[Opening Material for this exercise section]
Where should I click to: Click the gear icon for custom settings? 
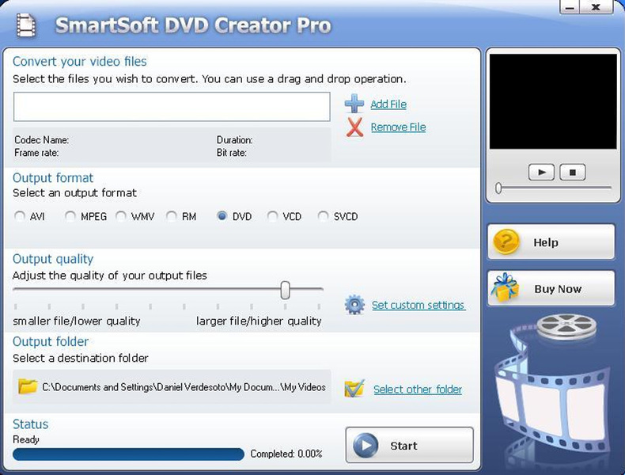(354, 305)
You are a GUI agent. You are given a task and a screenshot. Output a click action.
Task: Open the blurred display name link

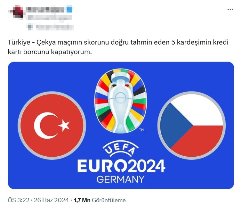45,10
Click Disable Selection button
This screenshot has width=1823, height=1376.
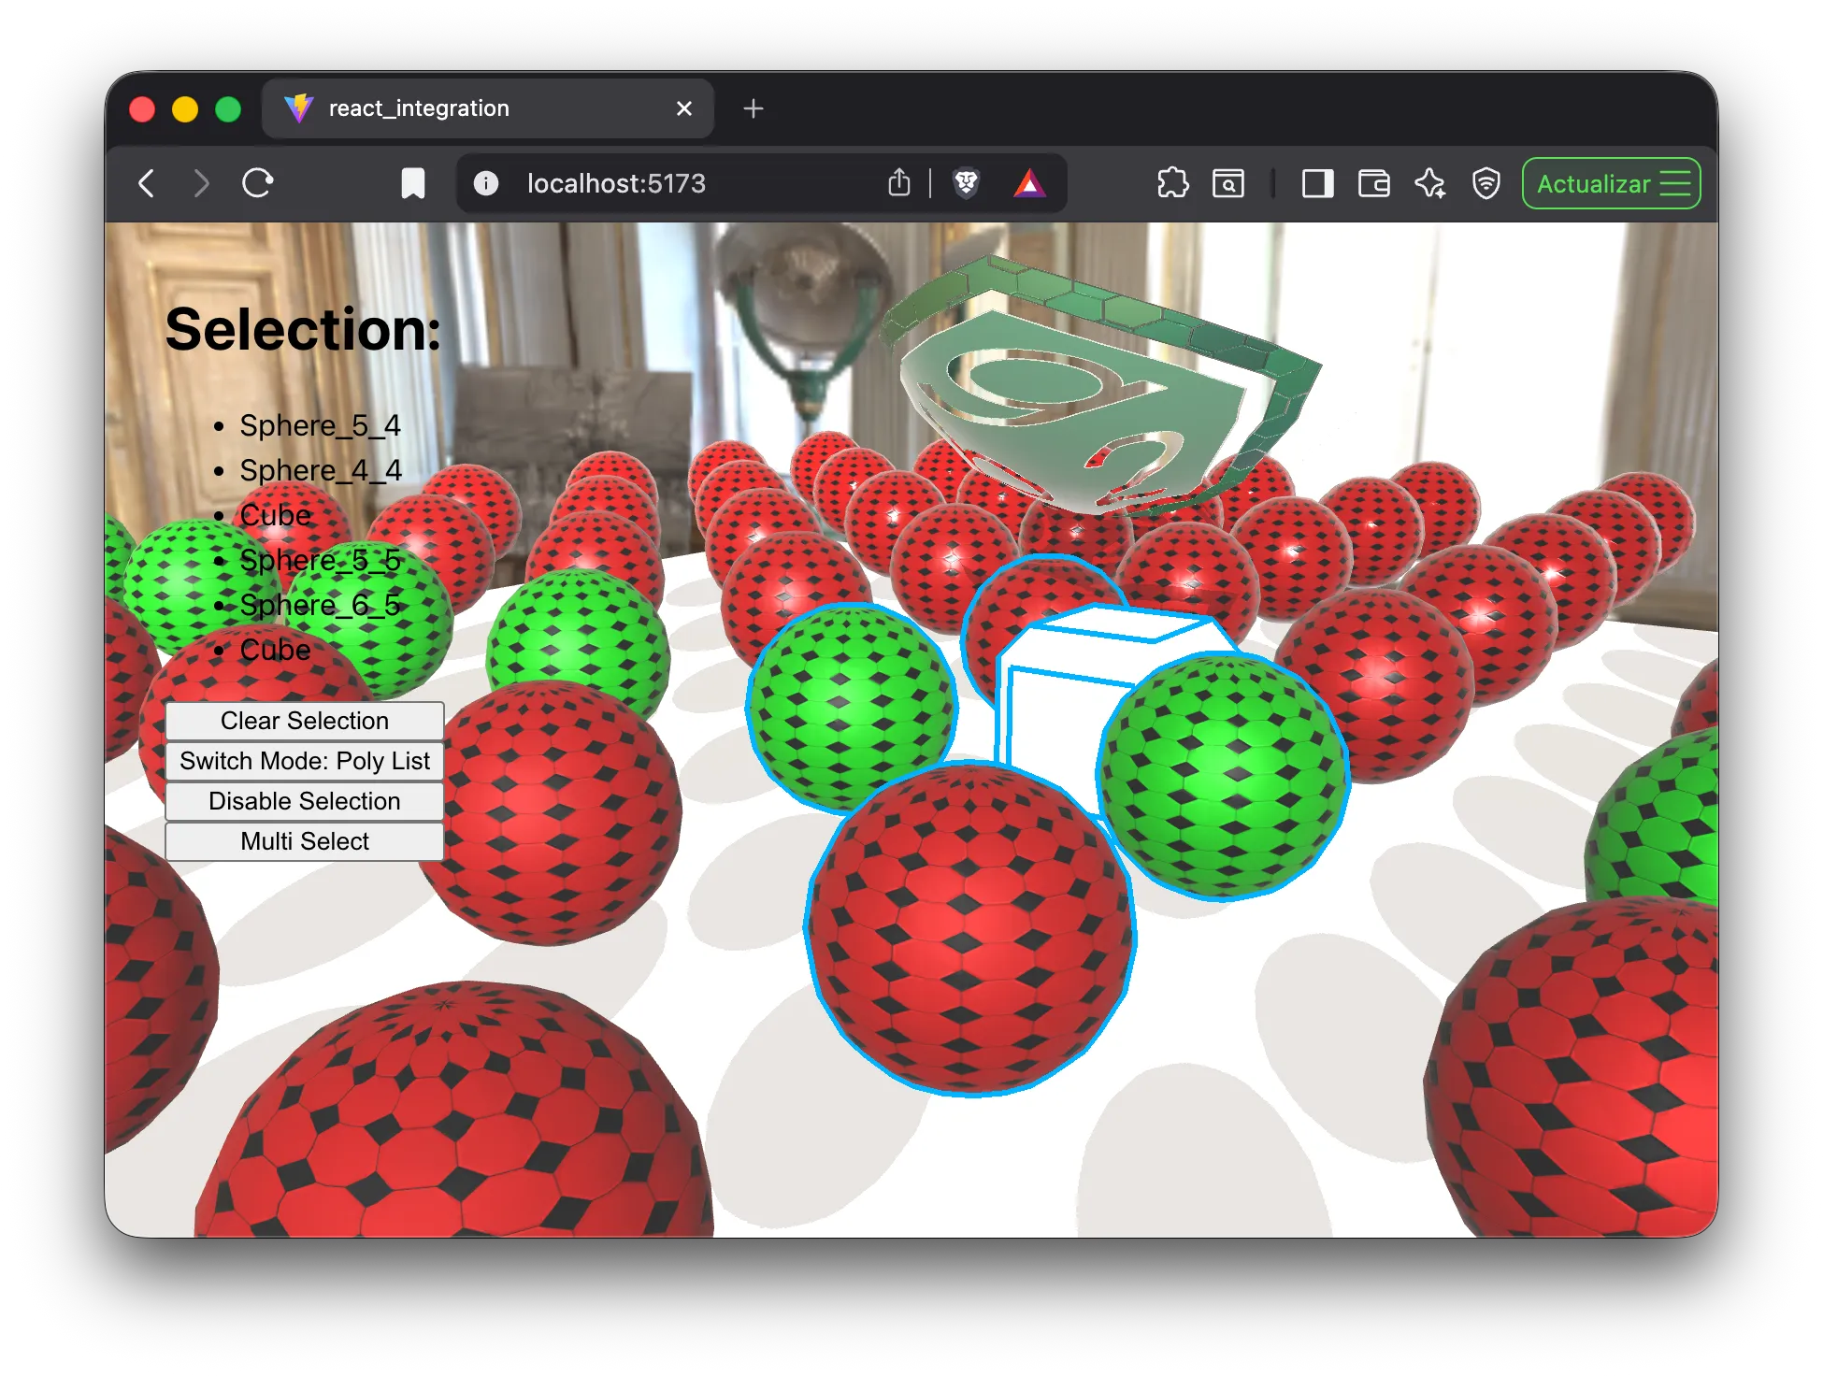click(x=305, y=801)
[Closing Material for this exercise section]
#### What the task requires:
A faithful copy of every record is needed here. Leave the images out of it.

#### Reply to the exercise:
Where should I click to: Click the gear icon for custom settings? 
(354, 305)
You are a GUI agent. You are given a task and a screenshot. Output a click action.
Task: Open the blurred display name link

45,10
Click Disable Selection button
This screenshot has width=1823, height=1376.
click(x=305, y=801)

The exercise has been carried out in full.